Plaintiff submits copies of a “Business Entity Detail” ostensibly obtained by Plaintiff from the website of the Tennessee Secretary of State purporting to show that PCG’s principal office and mailing address are: “Kenn Palm, 12000 Ancient Crest Cir Apt 12107, Franklin, TN 37067.” (Powers Decl., ¶ 2, 8 & Exh. G.) This exhibit suggests that the address reflected in the Palm POS is the residence or dwelling of Palm as well as the office or usual mailing address of PCG to which, as further detailed above, copies of the summons and complaint filed in this matter were mailed.

The PCG POS also shows that the summons and complaint were left with Palm’s wife at 2:16 p.m. There is nothing to suggest that the summons and complaint were left outside typical business office hours. The Palm POS also includes information regarding Plaintiff’s attempts to personally serve the summons on Palm at the address identified therein on three separate occasions. On their face, the three attempts to personally serve Palm described in the Palm POS appear to demonstrate “reasonable diligence” under Code of Civil Procedure section 415.20, subdivision (b). (American Express Centurion Bank v. Zara (2011) 199 Cal.App.4th 383, 389.)

Code of Civil Procedure section 417.10 provides that if a summons is served under section 415.20, the proof of service of the summons must be made “by the affidavit of the person making the service showing the time, place, and manner of service and facts showing that the service was made in accordance with this chapter. The affidavit shall recite or in other manner show the name of the person to whom a copy of the summons and of the complaint were delivered, and, if appropriate, his or her title or the capacity in which he or she is served, and that the notice required by Section 412.30 appeared on the copy of the summons served, if in fact it did appear.” (Code Civ. Proc., § 417.10, subd. (a).)

The POS are each signed by process server Courtney Squirewell (Squirewell) of Kentucky Process Service Inc., under penalty of perjury. (POS, ¶¶ 10 & 11.) Squirewell is not a party to this action and there is no information to suggest that Squirewell is not at least 18 years of age. (See Code Civ. Proc., §§ 414.10.) The POS also each identify the time, place, and manner of service of the summons, show the name of the persons to whom copies of the summons and complaint were delivered and their capacity, and describe the documents that were purportedly served on Palm and PCG. (POS, ¶¶ 3-5.) The Court further notes that the summons filed in this action does not include the notice described in Code of Civil Procedure section 412.30. Therefore, the proof of service need not recite that this notice appeared on the copy of the summonses served.

For all reasons discussed above, the POS on their face each appear to comply with applicable statutory requirements further discussed above and are therefore sufficient to give rise to a rebuttable presumption of valid personal service of the summons and complaint on Palm and PCG.

In support of the motion, Palm submits a declaration stating that he was never “served” with or mailed a copy of the summons and complaint. (Palm Decl., ¶¶ 18-19.) Apart from this general conclusion, Palm offers no information, evidence, or reasoned argument to show that the address reflected in the POS is not Palm’s dwelling, PCG’s physical address, or either Palm or PCG’s usual mailing address, or demonstrating that the mailing was otherwise defective.
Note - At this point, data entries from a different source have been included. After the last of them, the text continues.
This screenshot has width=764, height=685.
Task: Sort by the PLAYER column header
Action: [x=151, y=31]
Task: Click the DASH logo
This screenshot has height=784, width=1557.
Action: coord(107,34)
Therefore, it is unclear on what basis Defendants contend that the mailing of the summons to each of them was never performed or defective solely because Palm never received the copies.

In addition, wholly absent from the memorandum in support of the motion is any reasoned argument to demonstrate that the attempts to serve Palm personally as stated in the Palm POS were not reasonable, that the address reflected in the POS is not Palm’s dwelling or PCG’s office location, that the summons and complaint were left outside of PCG’s usual office hours, that Palm’s wife is not a competent member of or not apparently or actually in charge of the address stated in the POS, or any other facts to demonstrate the manner in which service of the summons and complaint as stated in the POS was defective. Defendants also do not cite any statutory or other legal authority to support their contention that Squirewell must be a registered process server. For these and all reasons discussed above, Defendants have failed to effectively rebut the presumption of effective service of the summons and complaint on each of them.
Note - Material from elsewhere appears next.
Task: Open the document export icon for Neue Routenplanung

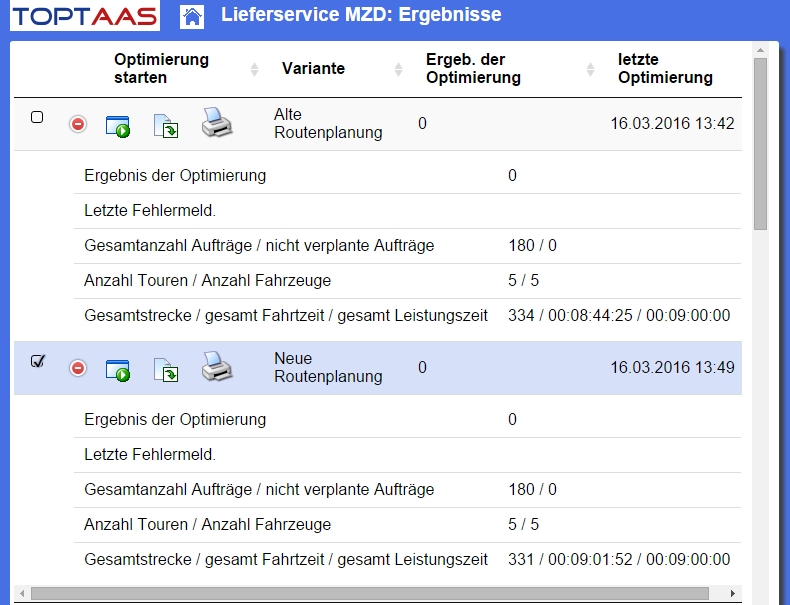Action: pos(166,368)
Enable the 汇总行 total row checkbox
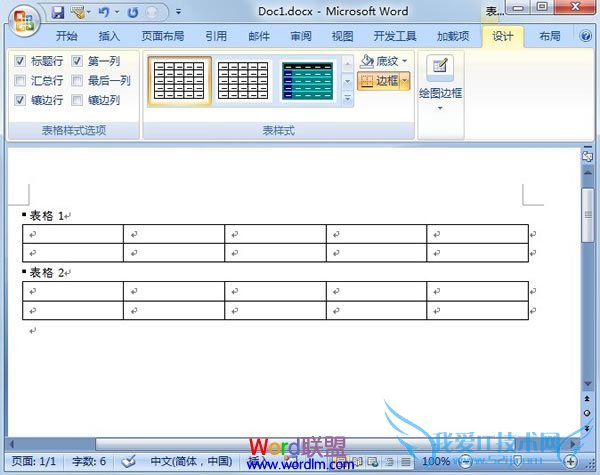Viewport: 600px width, 475px height. (x=20, y=81)
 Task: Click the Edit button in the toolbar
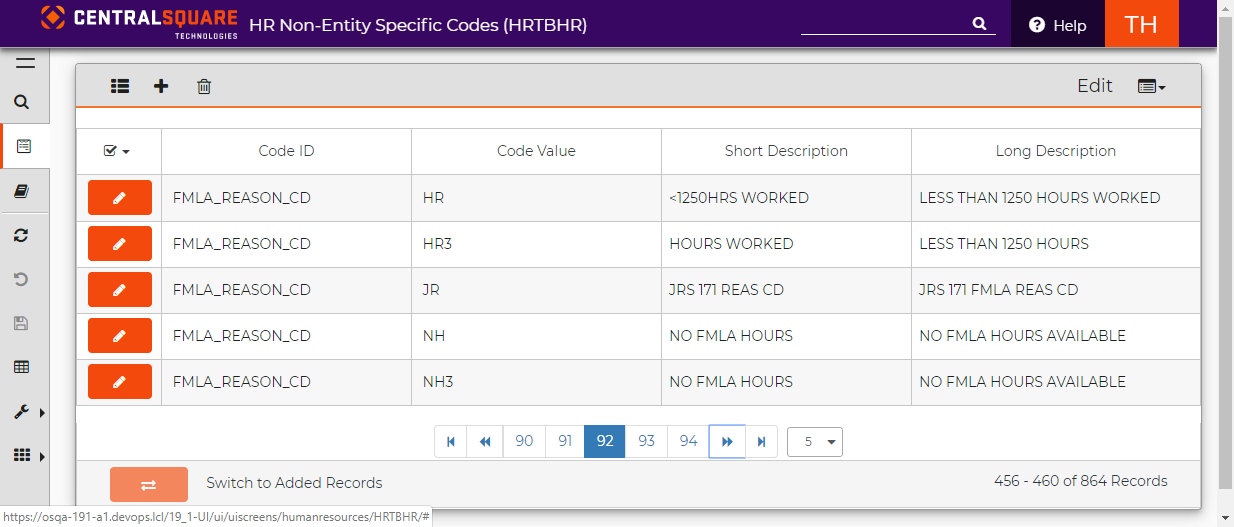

Because Plaintiff has proven the facts requisite to an effective service of the summons and complaint on Palm and PCG which Defendants have failed to effectively rebut, Plaintiff has established effective and valid service of the summons and complaint on Palm and PCG.

The Court’s jurisdiction over Defendants:

Palm further asserts that he and PCG are, respectively, residents of or domiciled in Tennessee and that PCG is not authorized to and does not conduct business in California. (Palm Decl., ¶¶ 2, 7-14.) Palm also states that he has not recently visited California. (Id. at ¶ 4.) Palm further contends that the contract underlying the present action was performed in Tennessee and was not in any manner performed in California. (Id. at ¶¶ 16-17.) Palm states that neither he nor PCG have consented to jurisdiction in California and were not served while physically present in California. (Id. at ¶ 5.) For these reasons, Defendants argue, there exists no basis upon which the Court may exercise personal jurisdiction over them.

“California’s long-arm statute authorizes California Courts to exercise jurisdiction on any basis not inconsistent with the Constitution of the United States or the Constitution of California. [Citation.] A state Court’s assertion of personal jurisdiction over a nonresident Defendant who has not been served with process within the state comports with the requirements of the due process clause of the federal Constitution if the Defendant has such minimum contacts with the state that the assertion of jurisdiction does not violate ‘ “traditional notions of fair play and substantial justice.” ’ [Citations.]” (Vons Companies, Inc. v. Seabest Foods, Inc. (1996) 14 Cal.4th 434, 444-445 (Vons).) “When a Defendant moves to quash service of process on jurisdictional grounds, the Plaintiff has the initial burden of demonstrating facts justifying the exercise of jurisdiction.” (Id. at p. 449.)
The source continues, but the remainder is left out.